### INSTRUCTIONS FOR THE TASK
Type out each entry exactly.

[Saved data entries]
::::::::::

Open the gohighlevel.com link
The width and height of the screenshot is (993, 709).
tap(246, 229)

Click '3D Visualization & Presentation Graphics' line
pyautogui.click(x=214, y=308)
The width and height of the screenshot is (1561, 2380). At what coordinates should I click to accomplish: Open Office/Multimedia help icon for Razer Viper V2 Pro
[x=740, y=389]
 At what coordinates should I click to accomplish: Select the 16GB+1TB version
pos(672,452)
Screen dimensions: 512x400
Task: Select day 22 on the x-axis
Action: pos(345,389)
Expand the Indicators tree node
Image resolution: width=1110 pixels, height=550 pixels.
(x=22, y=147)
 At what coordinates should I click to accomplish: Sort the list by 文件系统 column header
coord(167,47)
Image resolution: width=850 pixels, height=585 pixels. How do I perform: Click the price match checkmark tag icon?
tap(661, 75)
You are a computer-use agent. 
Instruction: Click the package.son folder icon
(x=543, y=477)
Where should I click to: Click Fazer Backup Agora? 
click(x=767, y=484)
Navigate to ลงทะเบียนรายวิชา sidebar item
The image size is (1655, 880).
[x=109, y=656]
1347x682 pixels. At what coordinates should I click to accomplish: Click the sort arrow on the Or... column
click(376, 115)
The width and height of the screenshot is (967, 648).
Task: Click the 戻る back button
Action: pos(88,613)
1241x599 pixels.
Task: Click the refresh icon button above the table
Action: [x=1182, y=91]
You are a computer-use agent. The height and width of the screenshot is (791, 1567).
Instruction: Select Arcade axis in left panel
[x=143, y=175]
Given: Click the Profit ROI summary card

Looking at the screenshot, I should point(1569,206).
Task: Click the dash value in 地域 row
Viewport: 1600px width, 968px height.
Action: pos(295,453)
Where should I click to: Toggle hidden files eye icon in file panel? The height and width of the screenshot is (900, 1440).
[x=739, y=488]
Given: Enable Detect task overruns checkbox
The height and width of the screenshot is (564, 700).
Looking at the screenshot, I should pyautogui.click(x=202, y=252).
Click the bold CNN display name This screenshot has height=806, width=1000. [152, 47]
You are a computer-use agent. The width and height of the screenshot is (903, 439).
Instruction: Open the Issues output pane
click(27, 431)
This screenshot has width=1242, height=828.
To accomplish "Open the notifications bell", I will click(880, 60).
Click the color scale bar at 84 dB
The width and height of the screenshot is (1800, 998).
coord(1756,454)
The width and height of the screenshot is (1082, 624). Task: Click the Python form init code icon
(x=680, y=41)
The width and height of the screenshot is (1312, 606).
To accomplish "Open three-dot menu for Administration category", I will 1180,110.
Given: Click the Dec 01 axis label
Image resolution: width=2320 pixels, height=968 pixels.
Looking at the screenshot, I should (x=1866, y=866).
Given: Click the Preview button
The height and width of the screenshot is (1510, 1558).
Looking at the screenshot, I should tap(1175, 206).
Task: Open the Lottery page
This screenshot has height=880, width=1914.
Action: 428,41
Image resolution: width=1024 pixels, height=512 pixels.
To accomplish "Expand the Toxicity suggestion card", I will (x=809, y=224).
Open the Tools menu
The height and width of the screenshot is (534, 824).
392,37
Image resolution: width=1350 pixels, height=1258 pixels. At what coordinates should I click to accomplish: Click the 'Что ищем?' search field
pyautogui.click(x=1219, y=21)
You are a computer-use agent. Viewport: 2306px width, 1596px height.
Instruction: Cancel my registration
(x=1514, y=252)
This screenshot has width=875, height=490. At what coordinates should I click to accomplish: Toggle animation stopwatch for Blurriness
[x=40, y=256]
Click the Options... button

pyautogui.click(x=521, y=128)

::::::::::

### EXPECTED ANSWER
Open the gohighlevel.com link
The width and height of the screenshot is (993, 709).
tap(246, 229)

Click '3D Visualization & Presentation Graphics' line
pyautogui.click(x=214, y=308)
The width and height of the screenshot is (1561, 2380). At what coordinates should I click to accomplish: Open Office/Multimedia help icon for Razer Viper V2 Pro
[x=740, y=389]
 At what coordinates should I click to accomplish: Select the 16GB+1TB version
pos(672,452)
Screen dimensions: 512x400
Task: Select day 22 on the x-axis
Action: pos(345,389)
Expand the Indicators tree node
Image resolution: width=1110 pixels, height=550 pixels.
(x=22, y=147)
 At what coordinates should I click to accomplish: Sort the list by 文件系统 column header
coord(167,47)
Image resolution: width=850 pixels, height=585 pixels. How do I perform: Click the price match checkmark tag icon?
tap(661, 75)
You are a computer-use agent. 
Instruction: Click the package.son folder icon
(x=543, y=477)
Where should I click to: Click Fazer Backup Agora? 
click(x=767, y=484)
Navigate to ลงทะเบียนรายวิชา sidebar item
The image size is (1655, 880).
[x=109, y=656]
1347x682 pixels. At what coordinates should I click to accomplish: Click the sort arrow on the Or... column
click(376, 115)
The width and height of the screenshot is (967, 648).
Task: Click the 戻る back button
Action: pos(88,613)
1241x599 pixels.
Task: Click the refresh icon button above the table
Action: [x=1182, y=91]
You are a computer-use agent. The height and width of the screenshot is (791, 1567).
Instruction: Select Arcade axis in left panel
[x=143, y=175]
Given: Click the Profit ROI summary card

Looking at the screenshot, I should point(1569,206).
Task: Click the dash value in 地域 row
Viewport: 1600px width, 968px height.
Action: pos(295,453)
Where should I click to: Toggle hidden files eye icon in file panel? The height and width of the screenshot is (900, 1440).
[x=739, y=488]
Given: Enable Detect task overruns checkbox
The height and width of the screenshot is (564, 700).
Looking at the screenshot, I should pyautogui.click(x=202, y=252).
Click the bold CNN display name This screenshot has height=806, width=1000. [152, 47]
You are a computer-use agent. The width and height of the screenshot is (903, 439).
Instruction: Open the Issues output pane
click(27, 431)
This screenshot has width=1242, height=828.
To accomplish "Open the notifications bell", I will click(880, 60).
Click the color scale bar at 84 dB
The width and height of the screenshot is (1800, 998).
coord(1756,454)
The width and height of the screenshot is (1082, 624). Task: Click the Python form init code icon
(x=680, y=41)
The width and height of the screenshot is (1312, 606).
To accomplish "Open three-dot menu for Administration category", I will 1180,110.
Given: Click the Dec 01 axis label
Image resolution: width=2320 pixels, height=968 pixels.
Looking at the screenshot, I should (x=1866, y=866).
Given: Click the Preview button
The height and width of the screenshot is (1510, 1558).
Looking at the screenshot, I should tap(1175, 206).
Task: Open the Lottery page
This screenshot has height=880, width=1914.
Action: 428,41
Image resolution: width=1024 pixels, height=512 pixels.
To accomplish "Expand the Toxicity suggestion card", I will (x=809, y=224).
Open the Tools menu
The height and width of the screenshot is (534, 824).
392,37
Image resolution: width=1350 pixels, height=1258 pixels. At what coordinates should I click to accomplish: Click the 'Что ищем?' search field
pyautogui.click(x=1219, y=21)
You are a computer-use agent. Viewport: 2306px width, 1596px height.
Instruction: Cancel my registration
(x=1514, y=252)
This screenshot has width=875, height=490. At what coordinates should I click to accomplish: Toggle animation stopwatch for Blurriness
[x=40, y=256]
Click the Options... button

pyautogui.click(x=521, y=128)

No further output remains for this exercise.